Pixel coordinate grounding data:
────
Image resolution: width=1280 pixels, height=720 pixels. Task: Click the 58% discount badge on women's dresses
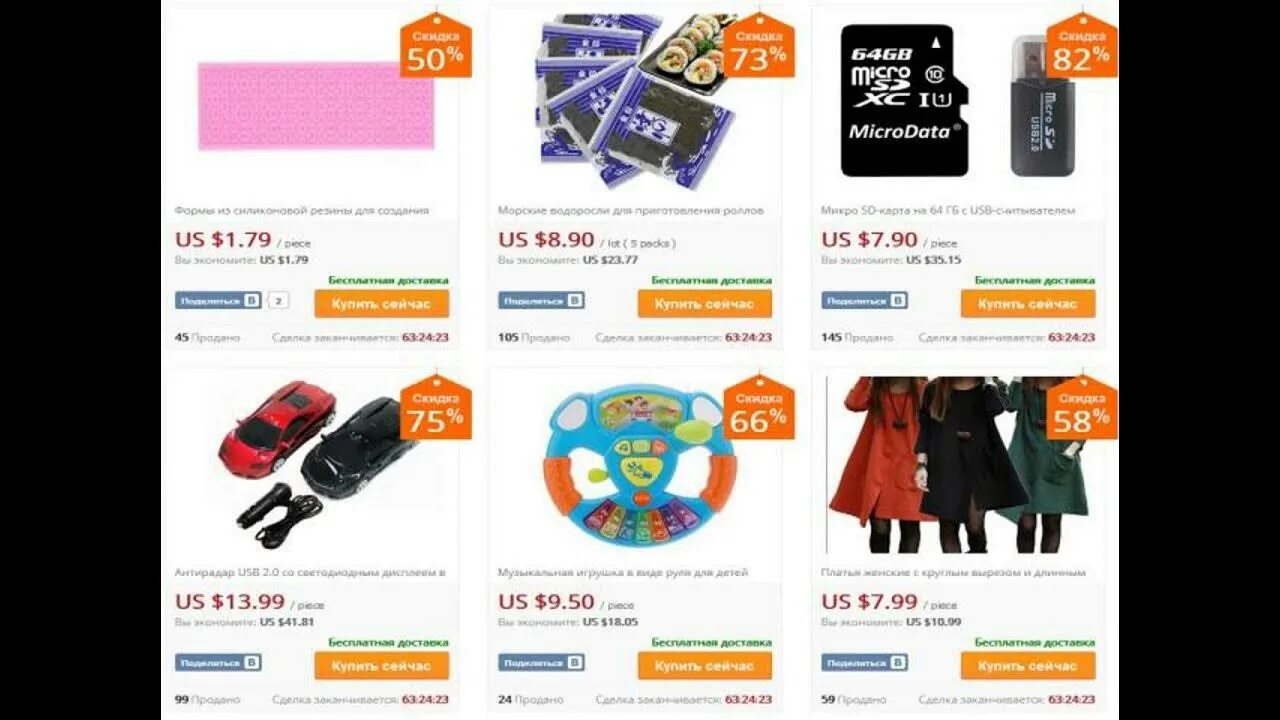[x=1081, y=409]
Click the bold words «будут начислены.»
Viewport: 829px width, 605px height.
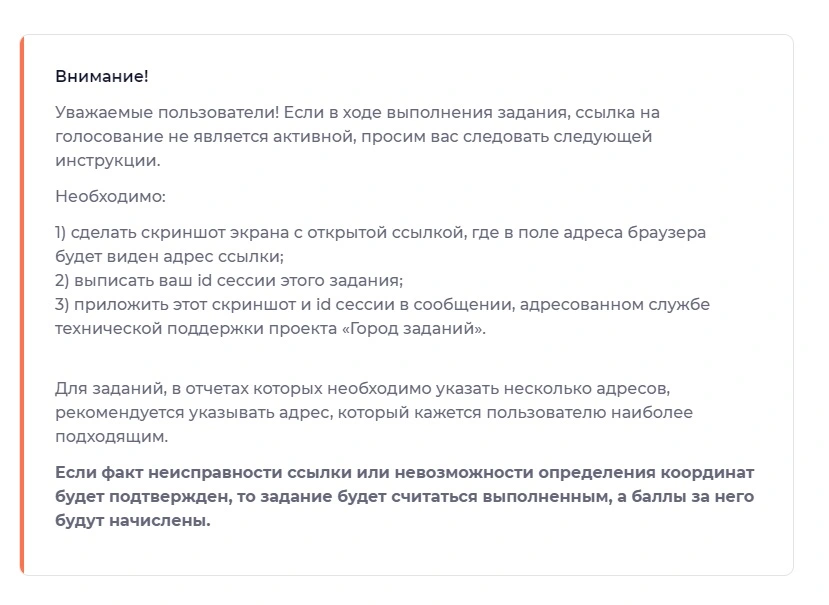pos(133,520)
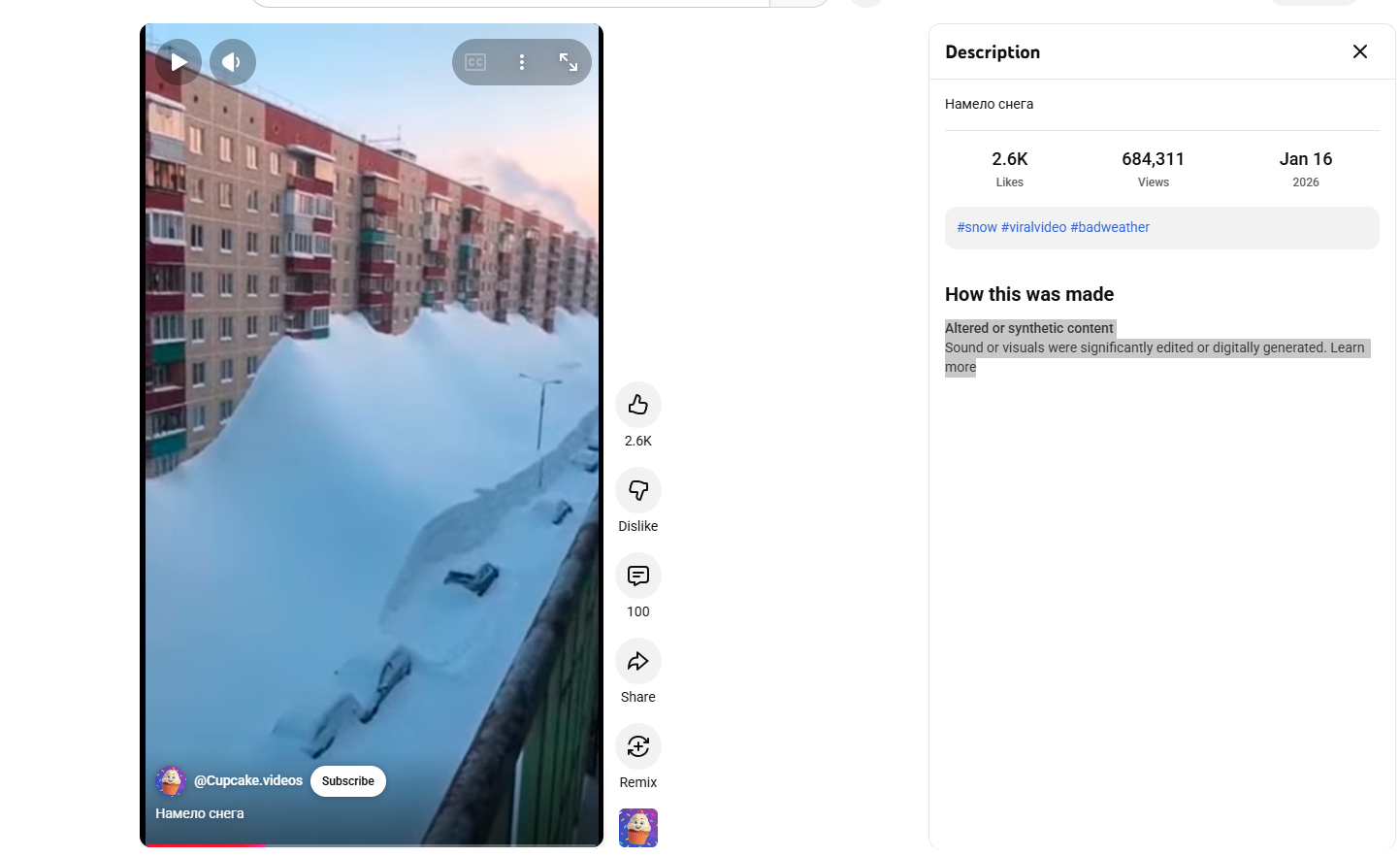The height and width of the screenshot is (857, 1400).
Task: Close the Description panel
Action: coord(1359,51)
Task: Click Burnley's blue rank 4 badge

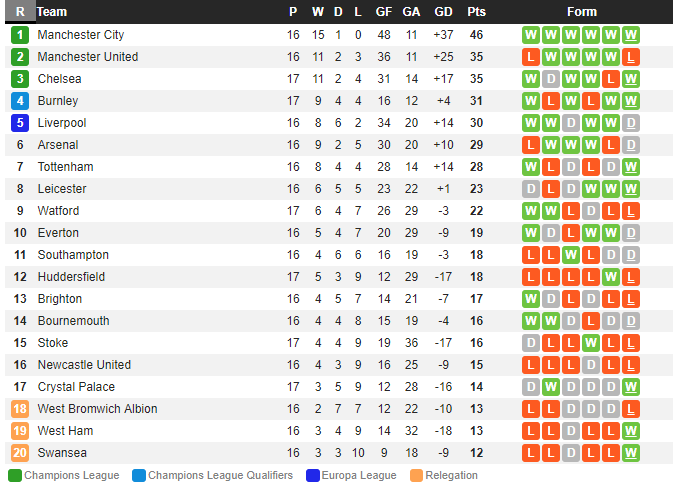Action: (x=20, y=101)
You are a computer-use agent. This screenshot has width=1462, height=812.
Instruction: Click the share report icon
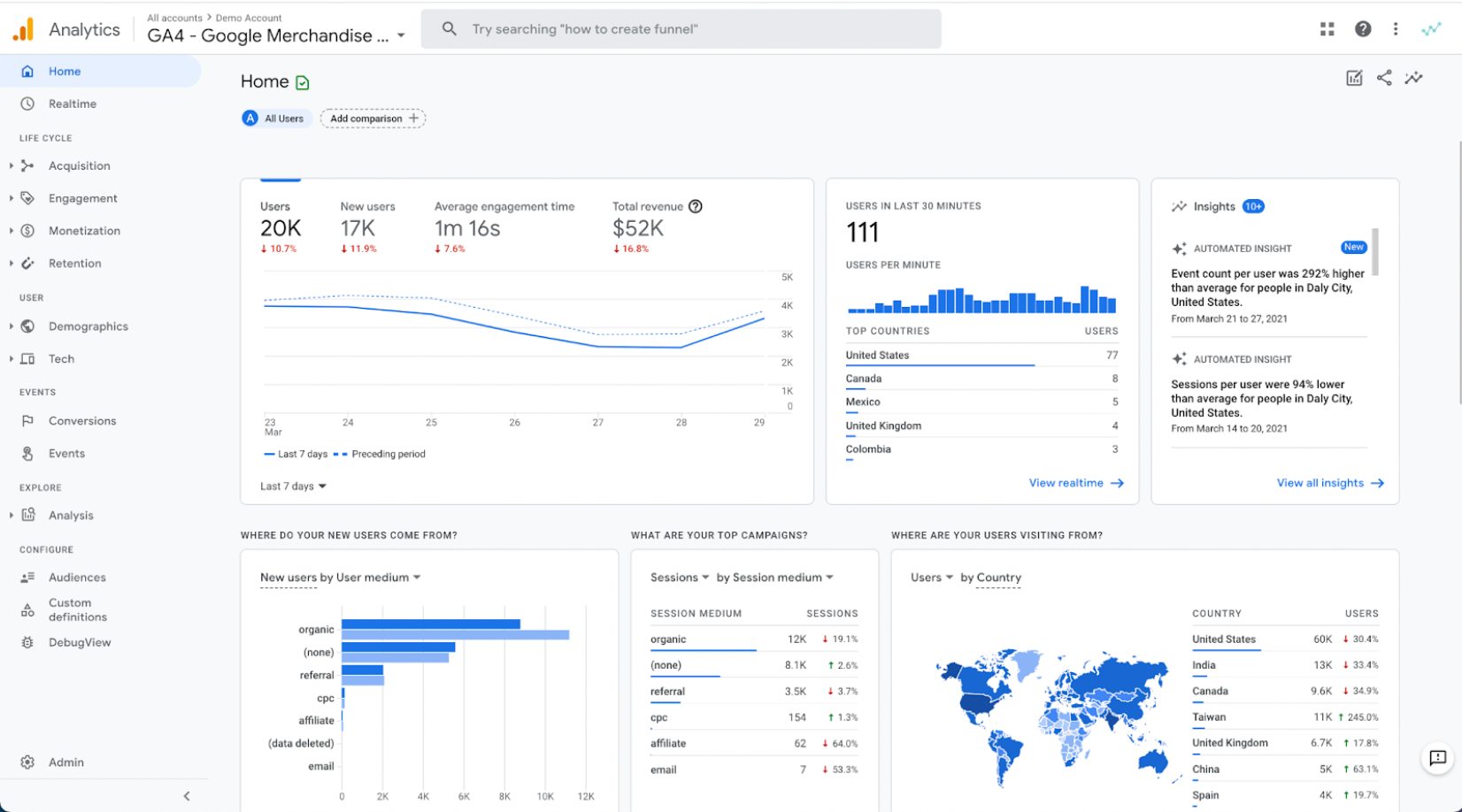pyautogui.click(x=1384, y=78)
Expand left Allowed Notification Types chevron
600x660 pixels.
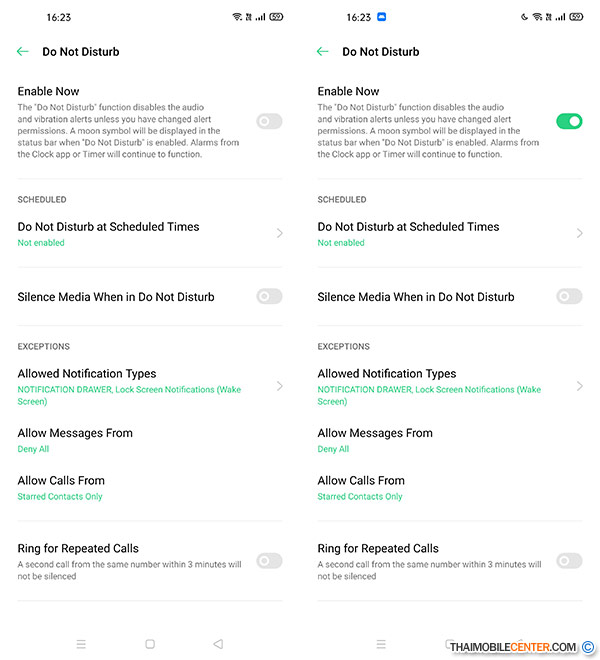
────
_TASK TO COMPLETE:_
Return the records above exactly as written. Do not include their images.

_SOLUTION FOR THIS EXERCISE:_
Image resolution: width=1280 pixels, height=720 pixels. Task: Click the 58% discount badge on women's dresses
[x=1081, y=409]
Click the bold words «будут начислены.»
Viewport: 829px width, 605px height.
pos(133,520)
The height and width of the screenshot is (857, 1400).
Task: Close the Description panel
Action: coord(1359,51)
Task: Click Burnley's blue rank 4 badge

Action: (x=20, y=101)
You are a computer-use agent. This screenshot has width=1462, height=812.
Instruction: Click the share report icon
pyautogui.click(x=1384, y=78)
Expand left Allowed Notification Types chevron
600x660 pixels.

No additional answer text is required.